**What is asked:**
Resume the blog post about envy among unpublished writers, going on from its last sentence in the same voice.

**Text block:**
————————
So much for my resolution to blog faithfully. I just don't know how some people do it. I'm guessing most of them don't have four kids.
Ever seen someone post something on a loop and that post should have been private?
Yeah. Me, too.
I can't say I've ever made such a blunder, but I'm amazed and embarrassed for the posters who have done that.
Just this last week a lady made some comments that were...well, I couldn't believe what she said. The saddest thing is that even though she apologized and excused her words as her "dark sense of humor," I can't stop thinking that underneath her attempt at humor was her honest feelings. And those feelings came across to me as bitter and jealous.
As a struggling unpublished writer, I often deal with jealous twinges when I head of another writer's success in winning a contest, securing an agent, or selling her ms. But those feelings don't usually come when (IMHO) the work deserves the laud and success. No, only when I'm not impressed with the writing does jealousy snuggle up in the chair of my heart.
————————
**Records shown:**
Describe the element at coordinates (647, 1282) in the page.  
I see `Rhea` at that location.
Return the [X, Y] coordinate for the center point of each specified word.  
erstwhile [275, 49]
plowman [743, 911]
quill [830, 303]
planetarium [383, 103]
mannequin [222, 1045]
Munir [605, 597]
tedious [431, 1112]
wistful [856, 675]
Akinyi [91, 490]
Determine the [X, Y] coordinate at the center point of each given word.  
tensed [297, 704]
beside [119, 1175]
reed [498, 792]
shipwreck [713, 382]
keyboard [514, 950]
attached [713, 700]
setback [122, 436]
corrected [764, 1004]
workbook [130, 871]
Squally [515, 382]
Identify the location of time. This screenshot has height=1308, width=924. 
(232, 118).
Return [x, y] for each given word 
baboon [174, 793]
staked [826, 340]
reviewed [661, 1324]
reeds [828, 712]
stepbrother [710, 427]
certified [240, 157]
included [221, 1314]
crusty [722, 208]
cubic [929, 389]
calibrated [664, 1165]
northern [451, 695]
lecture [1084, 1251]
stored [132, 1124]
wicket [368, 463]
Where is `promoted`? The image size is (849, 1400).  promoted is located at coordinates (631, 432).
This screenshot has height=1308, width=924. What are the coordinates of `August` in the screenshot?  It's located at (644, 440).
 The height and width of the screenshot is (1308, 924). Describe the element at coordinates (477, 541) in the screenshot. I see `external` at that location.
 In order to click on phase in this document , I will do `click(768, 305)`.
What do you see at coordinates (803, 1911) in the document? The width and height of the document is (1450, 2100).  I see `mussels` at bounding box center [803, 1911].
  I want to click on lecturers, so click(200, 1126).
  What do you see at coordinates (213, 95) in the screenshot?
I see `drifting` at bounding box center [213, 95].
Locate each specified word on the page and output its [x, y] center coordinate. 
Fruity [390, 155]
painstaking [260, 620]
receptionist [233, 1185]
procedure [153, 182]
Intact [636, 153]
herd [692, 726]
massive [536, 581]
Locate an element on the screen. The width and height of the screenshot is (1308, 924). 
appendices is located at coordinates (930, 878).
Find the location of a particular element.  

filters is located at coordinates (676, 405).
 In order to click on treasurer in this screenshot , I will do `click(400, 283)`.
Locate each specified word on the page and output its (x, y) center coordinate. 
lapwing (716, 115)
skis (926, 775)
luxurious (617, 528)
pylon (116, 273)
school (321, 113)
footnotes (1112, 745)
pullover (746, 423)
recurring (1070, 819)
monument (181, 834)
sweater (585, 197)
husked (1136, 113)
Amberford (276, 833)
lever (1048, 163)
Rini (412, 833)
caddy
————————
**Answer for this exercise:**
What scares me is moving from twinges of jealousy to stings of bitterness. I don't want to be bitter that I can't seem to get ahead in my writing. I don't want to become consumed with belittling another writer's work, comments, or career just because it makes me feel better about me. Or for any other reason.
Last week over at romancingtheblog, one of the male bloggers made some comments about women writers. Well, I have to say I agreed with most of his comments and laughed at more than a few of them because they were so true. Women can be vicious and vindictive, and often I think that comes from allowing those twinges of jealousy to turn into stings of bitterness.
A couple of days ago, I got to reading my latest issue of Entertainment Weekly. There's an interesting review near the end of the mag of a nonfiction book: Self-Made Man by Norah Vincent.
Journalist, lesbian, and self-described "masculine woman," Ms. Vincent decided to go undercover for 18-months as a man. Yeah. What I found interesting was one of the revelations she made (quoted in the review).
She says that "single American woman can be bitter, angry, boring, and maddeningly smug about their emotional superiority. 'Dating women as a man...made me, of all things, into a momentary misogynist. I saw my own sex from the other side, and I disliked women irrationally.'"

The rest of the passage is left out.